CHALLENGE 1: List every goal stated under the "Goals" heading of the Moodle languages subsystem page.
CHALLENGE 2: According to the Moodle languages subsystem page, where will all translated strings primarily be kept?
--- start GIVEN TEXT ---
Languages subsystem improvements 2.0: Difference between revisions

Latest revision as of 14:54, 11 August 2021

Languages subsystem improvements
Project state	Complete
Tracker issue	MDL-18797 MDL-15252
Discussion	[1]
Assignee	David Mudrak

Moodle 2.0

Warning: This page was once used as an initial specification of the project. Only parts of it were finally implemented. It is kept for archive purposes only.

This is a specification of changes to the language strings processing in Moodle 2.0 and 2.1. You should start looking at the overview of proposed changes mindmap.

Current issues

Why the changes in the current tools and process are needed:

String files are not branched: We must keep all strings from all branches in place for backwards compatibility and we are unable to easily clean up language packs. Some say the branching and merging is too much work for our translators (see MDL-15252).
Plural forms, gender forms and other grammar: We are unable to handle plurals at all. For example, handling plural forms in gettext is traditional, well tested and robust way (see MDL-4790). MDL-12433 by Sam Marshall shows alternative approach based on logical expressions.
Strings can't be modified: It is difficult to notify translators that some string was modified (expanded, fixed, changed) - as in this case, for example. The current work around is the policy of adding another string with the same suffixed name (like 'license2'). It would be nice if such strings were tagged/highlighted in the translation UI.
We do not use standard formats: Translators can't use specialized tools for translation (PO/gettext editors, community translation portals). Also, I (David) am not aware of any benchmarking showing the performance differences between out native $string[] format compared to, for example, standard .po format.
More syntax checks are required: So the translators do not brake Moodle functionality (see MDL-12433)
Language packs are PHP code, but stored in moodledata: This increases the severity of some security exploits. It means that any exploit that lets you write files to an arbitrary location in moodledata suddenly lets you execute arbitrary PHP code on the server. On the other hand, it would be nice to be able to allow complex logic when evaluating dynamic strings (ie such containing $a param/params).
Right-to-left languages: There are problems reported in RTL languages when using online tools (including the our current one) which lead to putting placeholders like a$ and a$->lastname into the string definition.

Goals

Fix all the issues listed above
Do not reinvent the wheel
Keep "do one thing and do it well" principle
Keep it simple and stupid.
Have the translation process as simple as possible - translators are not geeks
Make simple things easy and hard things possible
Make most of this available for Moodle 2.0

Key design questions

When working on the specification, these were the key questions to keep in mind:

What is the data structure for storing the master copies of the lang packs: At the moment, strings are defined in plain PHP associative arrays, editable via translation UI or directly. These arrays are stored in PHP files in Moodle CVS. We are going to change it. According to the original Petr Skoda's proposal, the primary place for keeping all translated strings will be a central database at one of moodle.org servers. Together with the translation itself, usefule meta-data are kept in the database: the timestamp of the last modifications, links to the revision of the English string that the translation is based on, the author name, proposed alternatives, comments etc (see rosetta translation tool at launchpad for the example of possible metadata).
What is the UI for translators, what are the processes of contributing and how the translations are redistributed to Moodle sites: Thanks to storing all strings in a database, we will be able to produce their list in various standardised formats (like PO or XLIFF). Therefore, the translators will not be forced to use the only one possible tool but can use their favourite advanced tool with its own translation memory, connected with dictionaries, i18n portals etc. Our central strings repository will support data export and import from/into various formats.
--- end GIVEN TEXT ---
--- start MATERIAL ---
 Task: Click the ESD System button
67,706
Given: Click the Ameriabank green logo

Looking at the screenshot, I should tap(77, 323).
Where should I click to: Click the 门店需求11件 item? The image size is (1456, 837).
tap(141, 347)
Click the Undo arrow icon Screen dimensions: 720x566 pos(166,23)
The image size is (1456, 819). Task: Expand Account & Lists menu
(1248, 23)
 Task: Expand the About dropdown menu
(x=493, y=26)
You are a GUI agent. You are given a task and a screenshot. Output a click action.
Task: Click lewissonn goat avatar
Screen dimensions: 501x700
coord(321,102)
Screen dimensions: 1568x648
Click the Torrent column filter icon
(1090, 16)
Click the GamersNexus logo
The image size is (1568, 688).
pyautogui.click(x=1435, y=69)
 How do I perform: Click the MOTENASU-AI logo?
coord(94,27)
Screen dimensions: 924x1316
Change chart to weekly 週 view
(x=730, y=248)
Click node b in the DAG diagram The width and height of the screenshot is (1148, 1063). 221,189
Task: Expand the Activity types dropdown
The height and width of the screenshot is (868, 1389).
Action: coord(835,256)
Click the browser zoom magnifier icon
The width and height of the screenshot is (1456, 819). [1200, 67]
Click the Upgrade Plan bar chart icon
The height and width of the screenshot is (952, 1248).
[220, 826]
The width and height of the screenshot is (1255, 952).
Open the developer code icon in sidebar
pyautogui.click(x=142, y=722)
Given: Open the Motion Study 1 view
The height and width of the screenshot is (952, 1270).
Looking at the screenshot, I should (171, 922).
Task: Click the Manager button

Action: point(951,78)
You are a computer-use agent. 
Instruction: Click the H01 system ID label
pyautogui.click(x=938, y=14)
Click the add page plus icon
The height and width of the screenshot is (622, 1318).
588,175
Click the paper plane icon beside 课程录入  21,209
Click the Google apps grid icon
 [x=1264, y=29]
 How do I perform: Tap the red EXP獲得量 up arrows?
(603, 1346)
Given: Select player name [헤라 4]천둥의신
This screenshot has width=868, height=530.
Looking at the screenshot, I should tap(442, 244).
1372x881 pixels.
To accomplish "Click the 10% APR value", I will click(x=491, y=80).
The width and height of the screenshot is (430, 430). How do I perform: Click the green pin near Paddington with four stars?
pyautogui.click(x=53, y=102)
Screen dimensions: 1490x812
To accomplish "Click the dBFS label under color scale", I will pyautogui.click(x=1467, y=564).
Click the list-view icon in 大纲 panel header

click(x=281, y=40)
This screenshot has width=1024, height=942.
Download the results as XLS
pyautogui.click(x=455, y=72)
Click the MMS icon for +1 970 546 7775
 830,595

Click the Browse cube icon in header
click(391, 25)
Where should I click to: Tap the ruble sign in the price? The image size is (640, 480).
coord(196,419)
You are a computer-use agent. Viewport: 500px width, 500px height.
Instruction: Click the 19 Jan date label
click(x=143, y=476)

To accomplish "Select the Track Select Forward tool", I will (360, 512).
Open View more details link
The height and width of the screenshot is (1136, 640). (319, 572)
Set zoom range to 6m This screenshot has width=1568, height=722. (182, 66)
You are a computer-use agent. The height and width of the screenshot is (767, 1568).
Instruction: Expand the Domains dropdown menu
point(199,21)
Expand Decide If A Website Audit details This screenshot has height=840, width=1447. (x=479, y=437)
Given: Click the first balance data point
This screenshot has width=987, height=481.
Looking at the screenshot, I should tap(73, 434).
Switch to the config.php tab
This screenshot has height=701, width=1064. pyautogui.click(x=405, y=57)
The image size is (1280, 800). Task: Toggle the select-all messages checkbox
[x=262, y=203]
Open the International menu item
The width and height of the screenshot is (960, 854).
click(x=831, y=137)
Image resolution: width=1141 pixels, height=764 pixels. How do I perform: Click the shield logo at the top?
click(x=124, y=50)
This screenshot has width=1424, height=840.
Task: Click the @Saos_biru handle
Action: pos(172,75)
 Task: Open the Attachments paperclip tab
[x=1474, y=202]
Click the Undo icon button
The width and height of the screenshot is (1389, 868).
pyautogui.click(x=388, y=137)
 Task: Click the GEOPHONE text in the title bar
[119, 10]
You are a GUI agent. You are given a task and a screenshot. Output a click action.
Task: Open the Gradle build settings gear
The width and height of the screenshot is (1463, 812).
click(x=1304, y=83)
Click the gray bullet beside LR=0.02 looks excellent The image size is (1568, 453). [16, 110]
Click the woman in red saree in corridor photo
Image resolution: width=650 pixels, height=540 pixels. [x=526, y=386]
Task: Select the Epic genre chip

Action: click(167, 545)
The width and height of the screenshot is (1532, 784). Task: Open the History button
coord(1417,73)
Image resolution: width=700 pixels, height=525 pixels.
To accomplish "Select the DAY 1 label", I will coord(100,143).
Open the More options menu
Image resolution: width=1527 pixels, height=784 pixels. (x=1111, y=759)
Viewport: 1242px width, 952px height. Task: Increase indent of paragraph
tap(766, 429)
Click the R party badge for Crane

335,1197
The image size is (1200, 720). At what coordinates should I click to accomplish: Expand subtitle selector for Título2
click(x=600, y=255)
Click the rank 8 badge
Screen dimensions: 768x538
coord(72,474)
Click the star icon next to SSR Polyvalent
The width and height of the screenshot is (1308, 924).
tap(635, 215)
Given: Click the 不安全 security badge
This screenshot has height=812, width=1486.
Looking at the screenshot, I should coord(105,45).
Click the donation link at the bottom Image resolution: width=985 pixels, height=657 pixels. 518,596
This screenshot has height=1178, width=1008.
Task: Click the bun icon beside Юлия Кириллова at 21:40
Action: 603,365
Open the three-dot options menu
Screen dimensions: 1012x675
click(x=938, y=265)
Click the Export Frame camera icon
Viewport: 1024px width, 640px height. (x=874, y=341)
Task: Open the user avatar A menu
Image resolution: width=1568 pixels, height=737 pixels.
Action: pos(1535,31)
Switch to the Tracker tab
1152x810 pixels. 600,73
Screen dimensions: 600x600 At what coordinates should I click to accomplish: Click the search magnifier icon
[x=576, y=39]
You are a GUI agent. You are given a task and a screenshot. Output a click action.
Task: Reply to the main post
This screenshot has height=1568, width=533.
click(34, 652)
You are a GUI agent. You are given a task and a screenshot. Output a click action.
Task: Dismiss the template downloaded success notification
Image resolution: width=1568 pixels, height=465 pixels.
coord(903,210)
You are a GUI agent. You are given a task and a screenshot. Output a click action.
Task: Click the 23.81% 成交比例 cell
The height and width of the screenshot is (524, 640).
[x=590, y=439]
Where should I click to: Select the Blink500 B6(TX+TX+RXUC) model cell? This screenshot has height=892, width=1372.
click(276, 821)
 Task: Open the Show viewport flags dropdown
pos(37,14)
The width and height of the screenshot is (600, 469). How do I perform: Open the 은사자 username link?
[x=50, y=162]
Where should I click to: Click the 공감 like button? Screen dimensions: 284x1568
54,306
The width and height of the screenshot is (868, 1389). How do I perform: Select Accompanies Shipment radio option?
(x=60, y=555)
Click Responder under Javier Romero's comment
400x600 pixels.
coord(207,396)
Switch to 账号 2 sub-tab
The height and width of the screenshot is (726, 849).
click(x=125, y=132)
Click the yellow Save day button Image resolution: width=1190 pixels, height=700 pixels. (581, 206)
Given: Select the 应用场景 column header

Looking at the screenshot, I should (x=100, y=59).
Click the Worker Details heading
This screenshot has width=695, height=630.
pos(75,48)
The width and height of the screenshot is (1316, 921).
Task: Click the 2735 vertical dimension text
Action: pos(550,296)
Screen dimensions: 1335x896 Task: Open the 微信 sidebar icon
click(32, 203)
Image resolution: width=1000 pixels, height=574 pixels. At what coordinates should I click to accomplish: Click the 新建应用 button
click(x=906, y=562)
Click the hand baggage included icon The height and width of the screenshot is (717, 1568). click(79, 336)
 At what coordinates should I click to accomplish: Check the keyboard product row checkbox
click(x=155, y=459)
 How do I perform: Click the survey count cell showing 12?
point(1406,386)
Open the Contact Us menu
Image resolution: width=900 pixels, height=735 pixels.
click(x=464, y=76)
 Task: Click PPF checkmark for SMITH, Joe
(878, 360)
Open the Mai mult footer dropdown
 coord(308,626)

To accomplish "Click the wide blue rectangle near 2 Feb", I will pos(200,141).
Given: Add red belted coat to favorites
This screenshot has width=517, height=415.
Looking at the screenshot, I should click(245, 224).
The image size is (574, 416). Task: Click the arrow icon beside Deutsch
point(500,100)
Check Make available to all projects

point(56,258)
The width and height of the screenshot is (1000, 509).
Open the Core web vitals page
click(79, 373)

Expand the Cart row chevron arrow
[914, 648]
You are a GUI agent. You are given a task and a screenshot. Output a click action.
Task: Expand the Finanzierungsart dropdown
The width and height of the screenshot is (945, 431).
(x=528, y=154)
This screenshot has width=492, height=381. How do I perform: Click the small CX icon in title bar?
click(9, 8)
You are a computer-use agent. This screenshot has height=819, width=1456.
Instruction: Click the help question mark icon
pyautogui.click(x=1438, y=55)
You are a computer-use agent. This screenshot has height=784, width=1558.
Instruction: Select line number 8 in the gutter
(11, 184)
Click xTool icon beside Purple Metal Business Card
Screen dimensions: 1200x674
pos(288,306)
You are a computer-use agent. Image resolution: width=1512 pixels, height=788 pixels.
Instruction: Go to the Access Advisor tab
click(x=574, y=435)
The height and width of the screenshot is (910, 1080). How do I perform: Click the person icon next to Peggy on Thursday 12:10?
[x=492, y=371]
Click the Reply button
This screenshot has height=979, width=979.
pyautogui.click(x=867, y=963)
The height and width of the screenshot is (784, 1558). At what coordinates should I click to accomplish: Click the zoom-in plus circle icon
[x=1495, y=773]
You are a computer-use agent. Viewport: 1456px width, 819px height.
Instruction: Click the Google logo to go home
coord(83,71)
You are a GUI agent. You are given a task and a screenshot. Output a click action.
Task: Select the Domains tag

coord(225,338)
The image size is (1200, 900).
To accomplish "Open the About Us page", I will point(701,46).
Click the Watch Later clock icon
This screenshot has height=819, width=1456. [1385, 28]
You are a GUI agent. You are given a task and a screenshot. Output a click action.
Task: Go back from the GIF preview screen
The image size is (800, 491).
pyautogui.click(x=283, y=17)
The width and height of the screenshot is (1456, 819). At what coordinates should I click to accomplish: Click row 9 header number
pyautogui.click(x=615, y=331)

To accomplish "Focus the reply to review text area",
--- end MATERIAL ---
RESPONSE 1:
- Fix all the issues listed above
- Do not reinvent the wheel
- Keep "do one thing and do it well" principle
- Keep it simple and stupid.
- Have the translation process as simple as possible - translators are not geeks
- Make simple things easy and hard things possible
- Make most of this available for Moodle 2.0

RESPONSE 2: In a central database at one of the moodle.org servers.